I thought the cool way to do this was reverse each sub-block in place, and then reverse the whole vector. If you draw a few diagrams you can see that accomplishes the rotation. Yes it moves everything twice, but it has near perfect cache locality, so at least on large blocks tends to be faster than cycle decomposition or other juggling tricks. It's discussed in one of Bentley's "Programming Pearls" books.
Sometimes I want to design a simpler C-like language and build toolchain for it from the scratch, with no historical baggage. Obviously optimization story will be very poor, gcc carries hundreds of super-qualified man-years of optimization work. But I wonder if it'll be that bad. Modern computers are fast.
cproc/qbe, on my heavy CPU benchmarks (compression), I get 70% of gcc speed (then probably clang). cproc is mostly one person, like qbe.

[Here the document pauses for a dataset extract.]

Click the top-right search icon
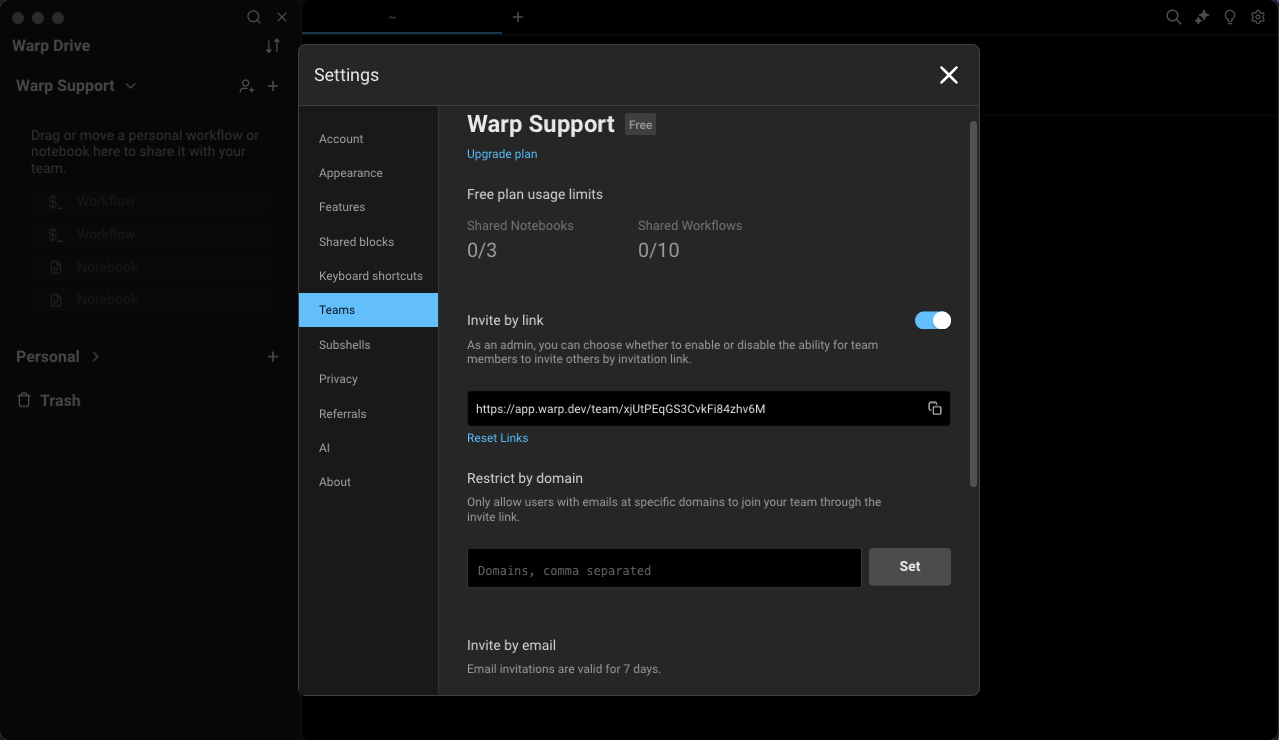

In other words, on modern CPUs, the fact that such compilers (cproc/qbe is only one alternative, probably near "real-life") are orders of magnitude smaller, are _not_ written in one of the worst computer languages ever (c++), mean that gcc (and clang) is a problem for open source. That's why the people need _lean_ open source now.
Moving gcc to c++ was probably one of the worst mistakes in open source, ever. Basically the only reason I can see for this disaster would be to force gcc devs to deal with this brain damaged computer language to force gcc to have a 'real-life' support of it. Because some critical, for some users, software is c++ written (and that was a mistake in the first place).

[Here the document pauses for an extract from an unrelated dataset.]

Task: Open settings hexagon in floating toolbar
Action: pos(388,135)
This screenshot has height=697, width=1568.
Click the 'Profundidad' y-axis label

That said, the real end game here, is a "wolrdwide standard CPU ISA" with very performant implementations, assembly written software (without abuse of a macro-preprocessor), probably with a set of very high languages interpreters written themselves in assembly. Currently, RISC-V is taking shape, slowly because the "market" is already "saturated" and state of the art production lines are hogged by IP locked ISAs (and mistakes _will_ be made which is going to slow it down even further). In this kind of realm, even ISO will have a hard time generating cycles of computer language syntax planned obsolescence.